В 1942 году в нашем дворе поселились немцы. Они рассредоточились по жилым кварталам Армавира в надежде, что красные не будут бомбить жителей. Они ошибались, но тогда этого никто не знал.
Время войны для города стало адом.
Сначала бомбили немцы. Родня с соседями залезли в выкопанную траншею, положили сверху двери и несколько слоев матрацев. Бомбили жутко. Один из прадедов оглох, другому старому соседу что-то оторвало. Но наш дом был далеко от центра. В центре бомбили очень жестоко.
Было страшно, но народ не терял чувства юмора. Один из снарядов упал рядом с нужником и взрывом заляпало абрикосовое дерево вредного соседа. Народ шутил, что нет худа без добра.
Красные бежали из города, бросив даже архивы НКВД и награбленное чекистами добро. Отец с другими мальчишками сразу ринулись в это здание. Добычей стала именная казачья сабля, гармошка и куча медалей, сорванных с безвестных героев.
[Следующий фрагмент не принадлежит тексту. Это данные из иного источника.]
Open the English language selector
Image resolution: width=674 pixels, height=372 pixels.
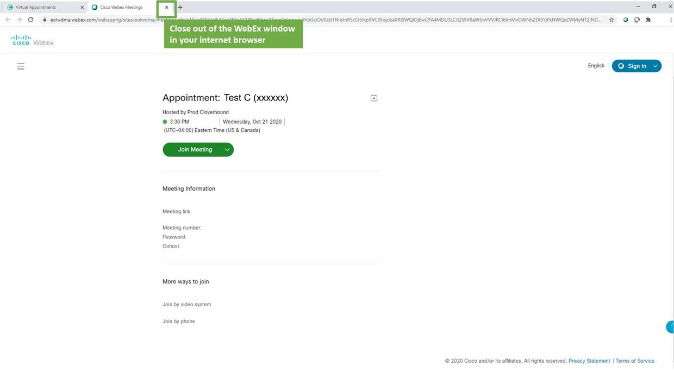tap(596, 66)
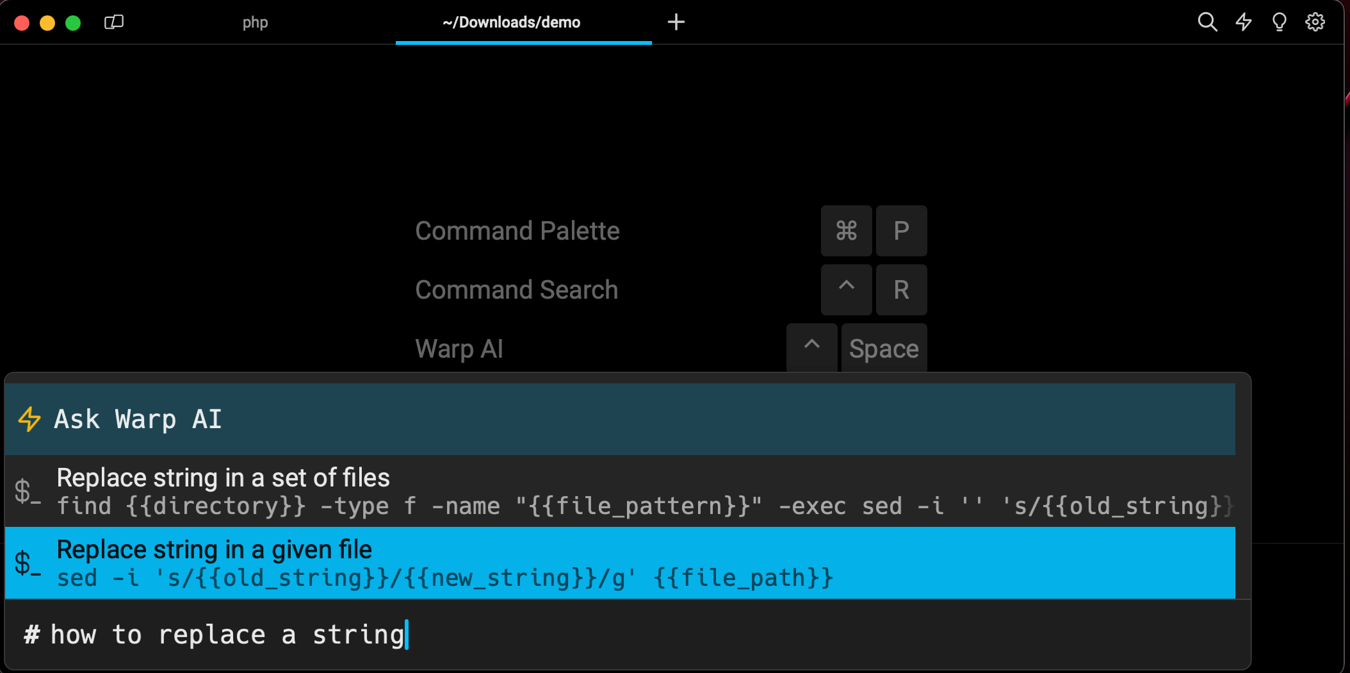Click the prompt icon beside Replace string in a set
This screenshot has height=673, width=1350.
point(28,492)
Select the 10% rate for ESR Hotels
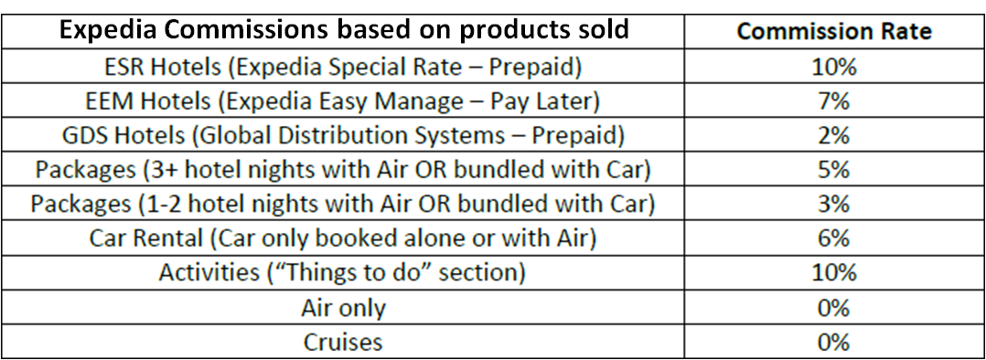This screenshot has height=360, width=986. click(834, 67)
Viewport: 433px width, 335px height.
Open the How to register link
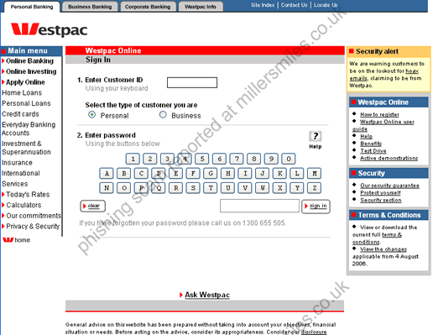(x=379, y=114)
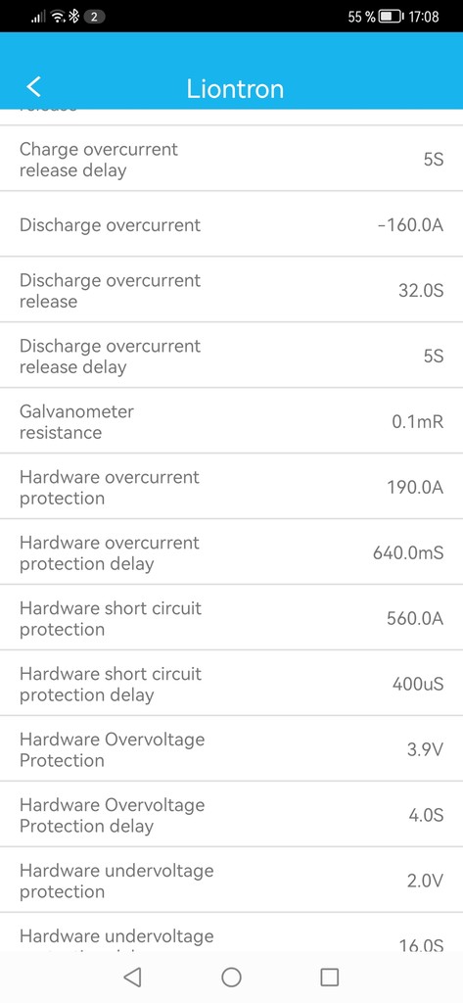
Task: Select the Discharge overcurrent row
Action: tap(231, 224)
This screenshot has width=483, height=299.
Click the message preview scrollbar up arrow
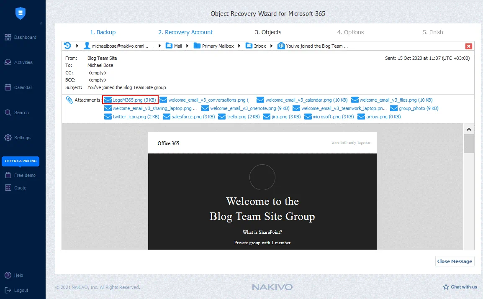click(469, 129)
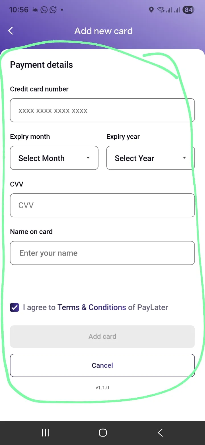Tap the location pin status icon

pos(151,10)
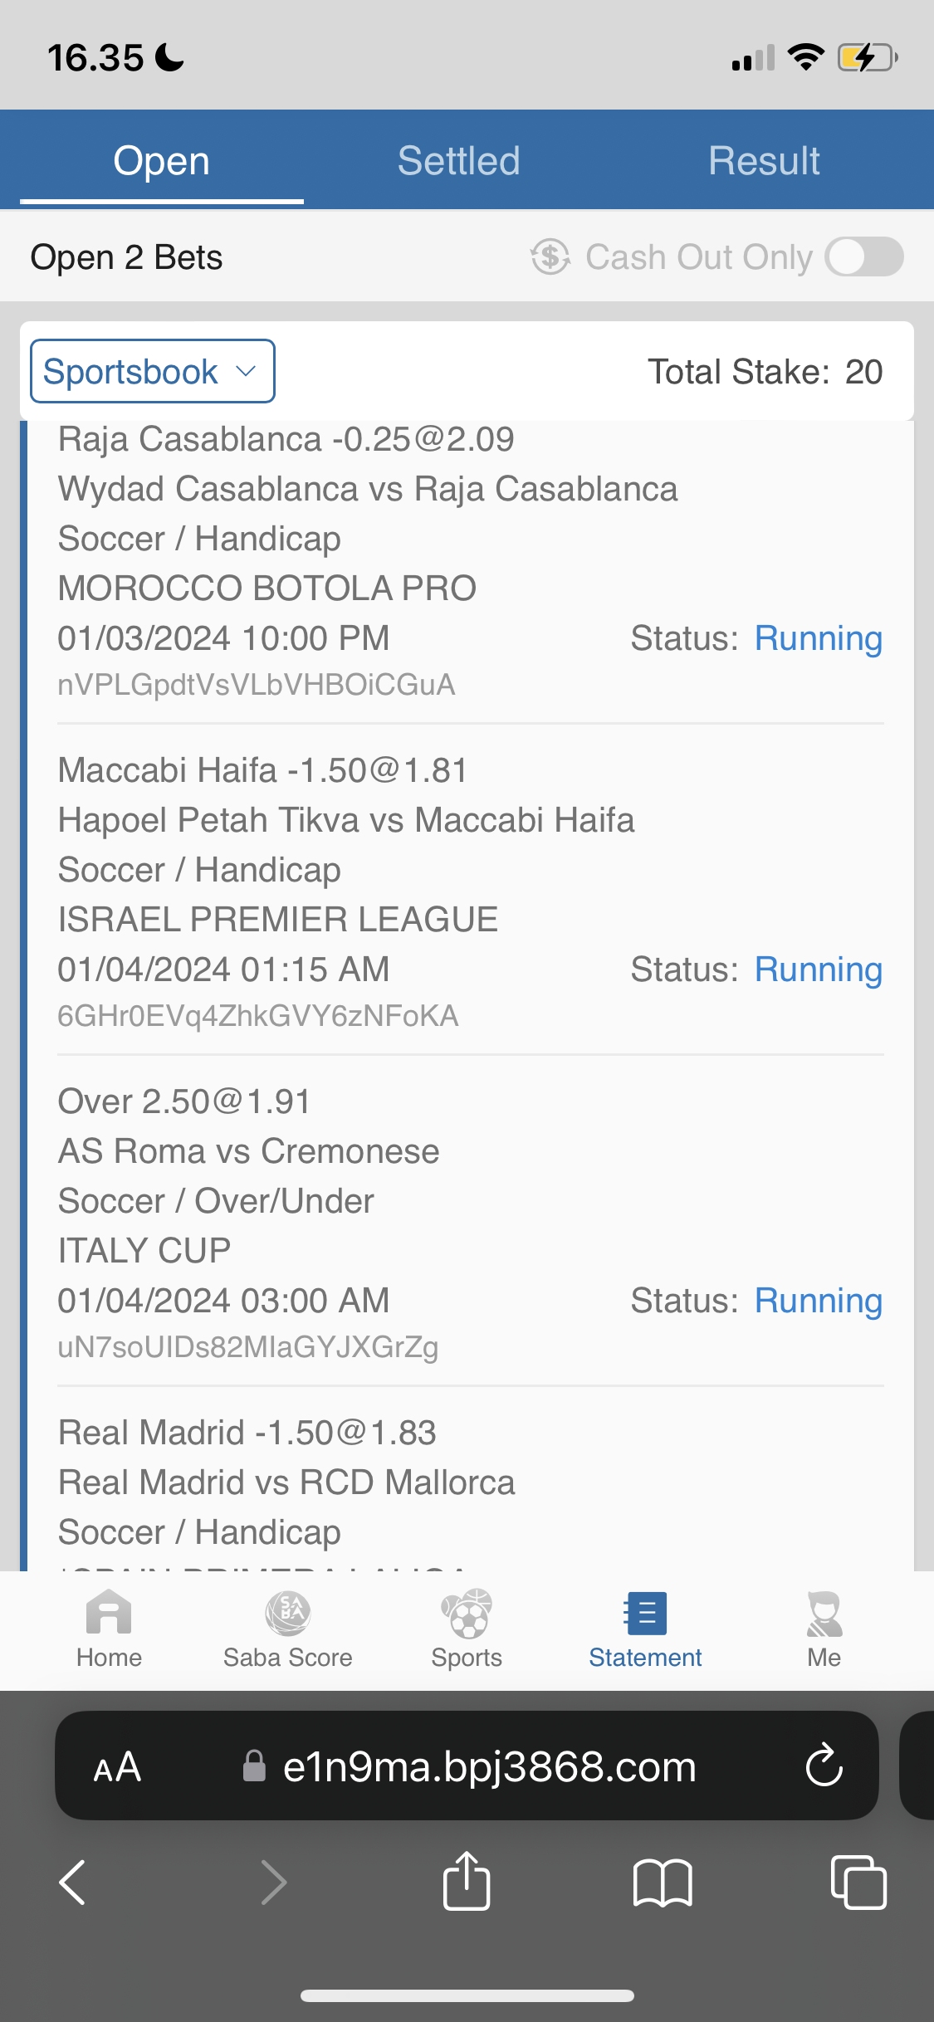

Отцу досталась медаль «За покорение “боксерского восстания” в Китае».
Где ты лежишь, герой, без своей медали?
Потом мальчишки бросились во двор заготконторы. Там уже все разграбили и добирали мед из огромного чана. Взяли мед и побежали домой.
Вдруг видят, как вдоль по улице несется немецкий самолет и палит из пулемета. Когда самолет подлетел, отец увидел даже лицо летчика. Немецкий офицер прекрасно видел, что ему навстречу бегут дети, и дал очередь из крупнокалиберного пулемета. Девочку Сашу восьми лет, которая бежала слева от 12-летнего брата – моего будущего отца, – разорвало напополам…
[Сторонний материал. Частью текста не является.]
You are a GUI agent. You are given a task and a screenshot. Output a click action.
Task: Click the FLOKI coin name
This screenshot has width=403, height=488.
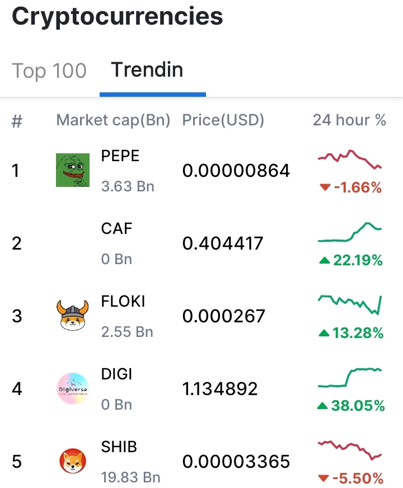(123, 301)
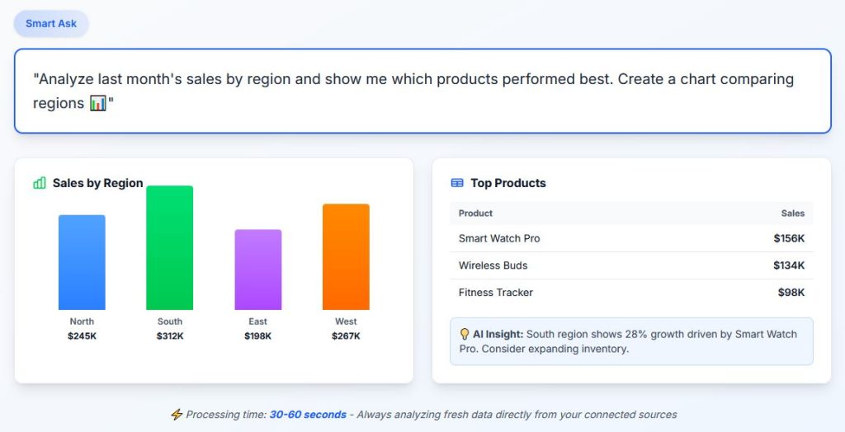Click the lightbulb AI Insight icon
Screen dimensions: 845x432
[x=465, y=334]
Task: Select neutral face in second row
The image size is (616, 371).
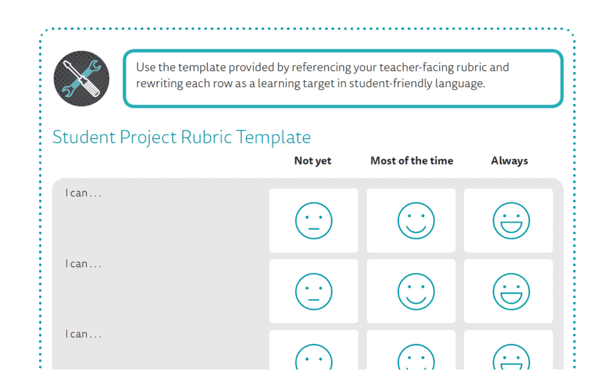Action: (x=313, y=292)
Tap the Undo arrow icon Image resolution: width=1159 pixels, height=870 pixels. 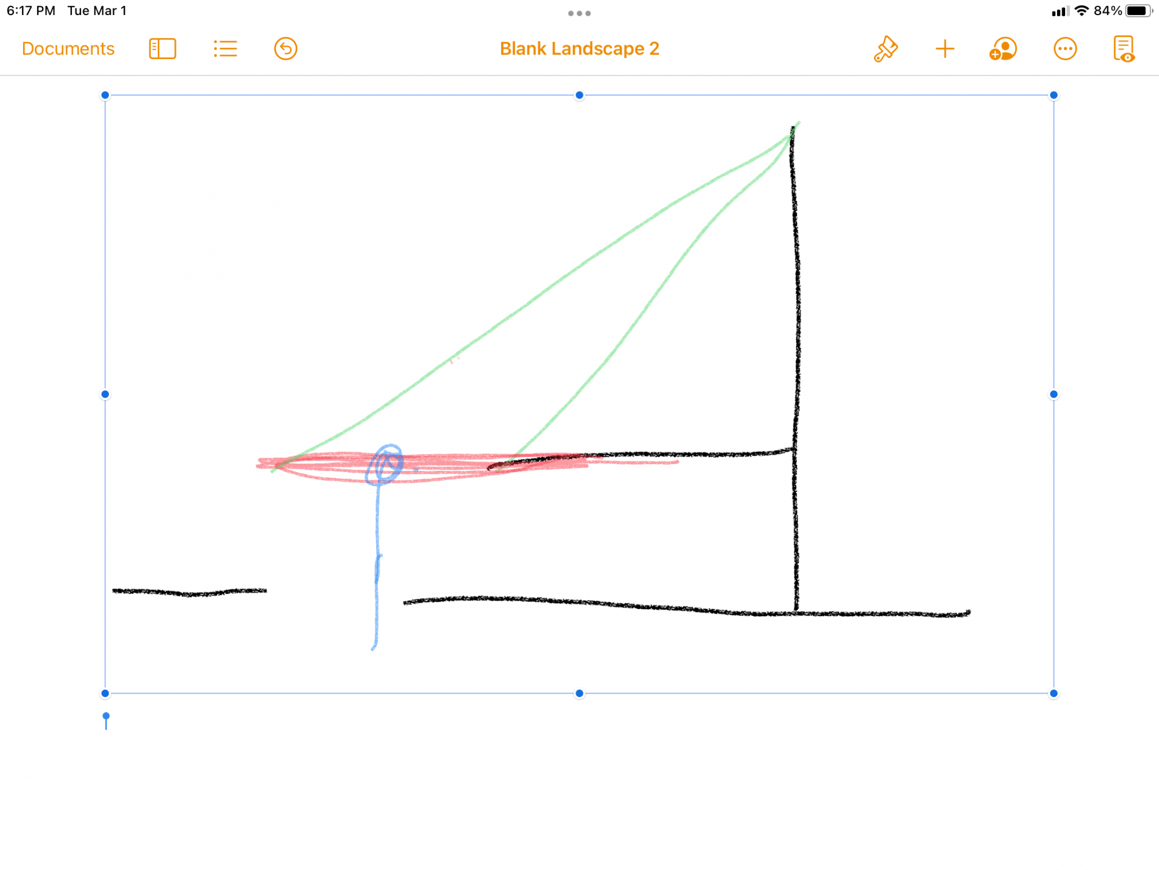coord(286,49)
Летчик люфтваффе, казалось бы, белая кость, скорее всего, дворянин. И такая низость и необъяснимая злоба. Растлили даже элиту.
Придя в город, немцы первым делом поставили на центральной площади города виселицы. И тут же повесили четверых мужчин. В здании нашей школы устроили гестапо.
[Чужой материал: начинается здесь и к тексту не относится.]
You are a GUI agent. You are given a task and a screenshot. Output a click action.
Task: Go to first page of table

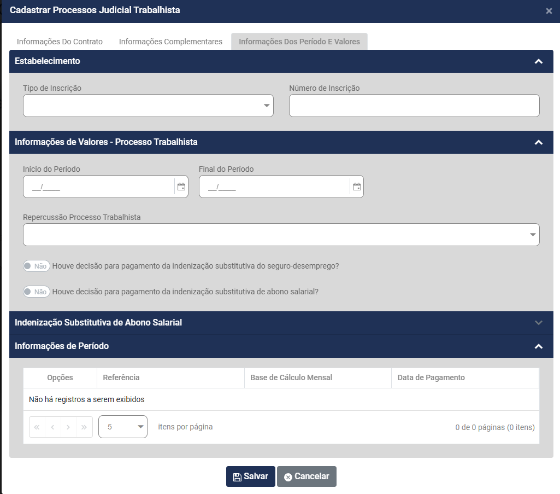click(37, 427)
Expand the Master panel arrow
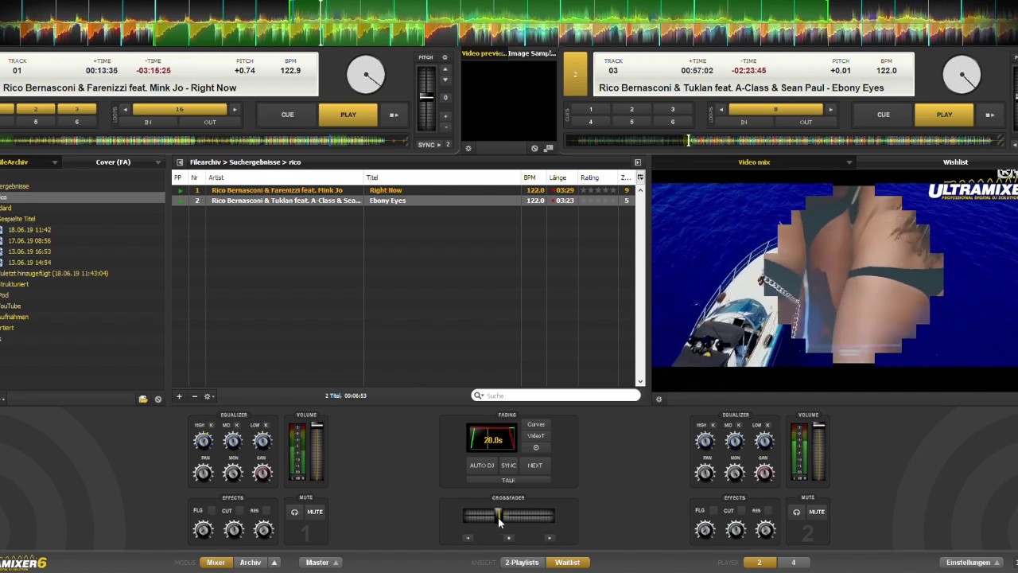Viewport: 1018px width, 573px height. pyautogui.click(x=336, y=563)
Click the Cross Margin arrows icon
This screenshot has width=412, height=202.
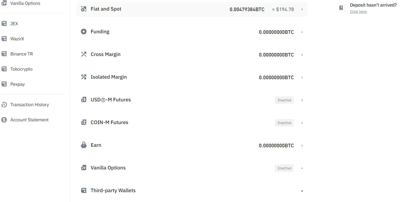point(84,54)

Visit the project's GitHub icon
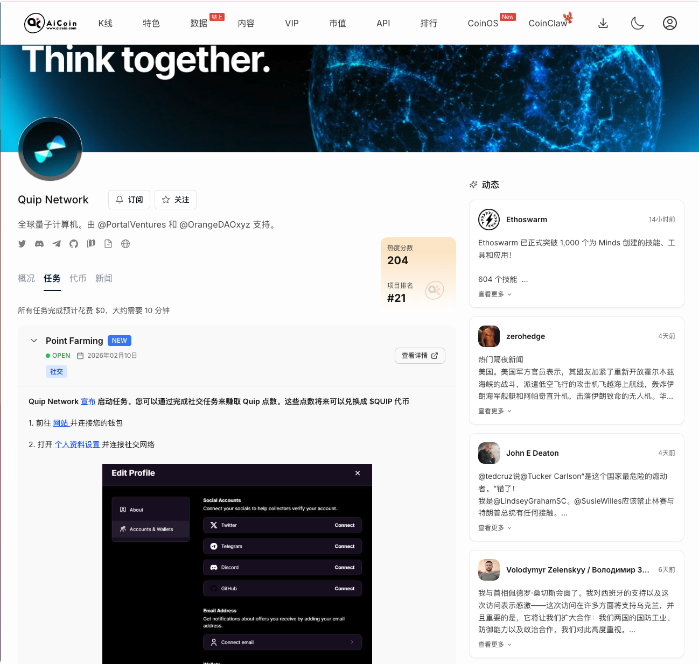(x=74, y=244)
На перекрестках дорог в жилых кварталах сложили бочки с бензином и пригрозили, что сожгут квартал, если что будет «не так».
Город пришел в шок от такой азиатской жестокости. Ужас достиг предела, когда узнали, что за городом расстреляли шесть с половиной тысяч евреев и коммунистов. У нас на Кавказе соседние народы не всегда дружат. Ну, как-то можно понять ненависть немцев к коммунистам. Все-таки враги по оружию. Но убить детей, женщин и стариков-евреев… как-то совершенно невообразимо.
Город у нас многонациональный. В школе со мной учились немцы, болгары, греки, финны, литовцы, поляки, татары, армяне. Конечно, мы как-то отличались и даже обижали друг друга по этому поводу. Но взять и убить наших соседей, с которыми все мы притерлись, – это немыслимо. И сейчас поражает эта невероятная злоба немцев.
В нашем дворе остановилось отделение немцев.
Молодой лейтенант приходил к моей бабушке Агафии, давал муку и просил печь хлеб и пышки солдатам. Часть хлеба всегда оставлял детям.
Он часто молча смотрел на то, как бабка хлопочет на кухне, и вздыхал:
– Вы очень похожи на мою маму.
Однажды мадьяр из этого немецкого отделения пристал к Агафии. Она толкнула его. Он озверел, вытащил кинжал – у них были такие длинные ножи с надписью «Alles fur Deutschland» и заорал:
– Юда!!!
Казачка не знала, что такое «юда» – по-немецки «еврей» – и крикнула:
– Сам юда!
А венгр был на самом деле «черным», и немцы его не любили. Солдаты засмеялись.
Он зарычал и замахнулся кинжалом. Его руку перехватил здоровенный рыжий фриц. Немцы все обернули в смех. Повернули его спиной и стали играть в «Угадай, кто стукнул», давая венгру пинки и затрещины. И побили довольно сильно.
Потом немцы поставили палатки на перекрестке наших улиц.
Когда подошла родная Красная армия, то уже она стала стрелять из «катюш» по жилым кварталам – вроде как по немцам на улицах. Родня опять залезла в окоп и пережила еще один день ада на земле. Один снаряд попал точно в палатку молодого немецкого офицера.